One of two things occurred in the development of Arma III, either the UI developer was a rogue, creative individual experimenting with a bold, minimalistic new interface, or they had never played a video game before and decided to fly blind with zero research. It's either avant-garde or a complete failure to consider conventional design.

For example, when enemies are aware of the player, a giant white asterisk appears in the center of the screen. It took me some time to realize what it was indicating, but it still makes very little contextual sense. I imagine it indicates a footnote somewhere that says “Excitement to be added here at a later date.” It's a poor choice for something that should be indicating a threatening danger to the player.

Arma 3

The space bar is a contextual “use” key, but there are no on-screen messages to let you know what your use key will do, and if there are no usable actions in range, you will stop and reload. So instead of getting into the helicopter's gunner position, you might stand stock still and reload a completely full clip as the helicopter flies away. This is the most fundamental kind of problem you can have in a game, and it's far from the only one Arma III has. But I'm not going list them all because it's depressing.

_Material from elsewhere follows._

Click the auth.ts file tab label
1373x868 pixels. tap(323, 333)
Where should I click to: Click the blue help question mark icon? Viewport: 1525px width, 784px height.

Multiplayer: Locate Alt-F4 on your keyboard.

Here it is, the reason anyone is going to play this game for the foreseeable future: multiplayer.

I attempted to login into four servers listed in the multiplayer section. The first, and sadly best server was listed in nearby California and consisted of only Portuguese-speaking players. After failing to board several helicopters, I was finally lifted to somewhere and dropped off. The game then consisted of running around having no idea where to go. I followed another player for twenty minutes without committing a single action, so I disconnected. The following two attempts resulted in finding no one at all. In my last effort, I logged into a server only to be run over by a jeep, possibly driven by my enemy (I have no idea, as there is no discernible way to distinguish them). I respawned, only to be run over by the same person. I was unwilling to continue.

Verdict: Wait and See

Right now, Arma III is at a stage reserved for convention booths. You can come in, see what they intend to do, and maybe be interested in where they might take it. As it is, it's big and expansive, but it's not filled with anything interesting. There's nothing here to buy and I don't recommend paying $60 for the promise of better content. I don't personally know anyone who played Arma II for its core gameplay. Instead, they bought it to play mods like Day Z. With that in mind, I recommend waiting until the community builds an actual game out of Arma III. Hopefully, the price will have gone down. Buying it now just encourages lazy game design.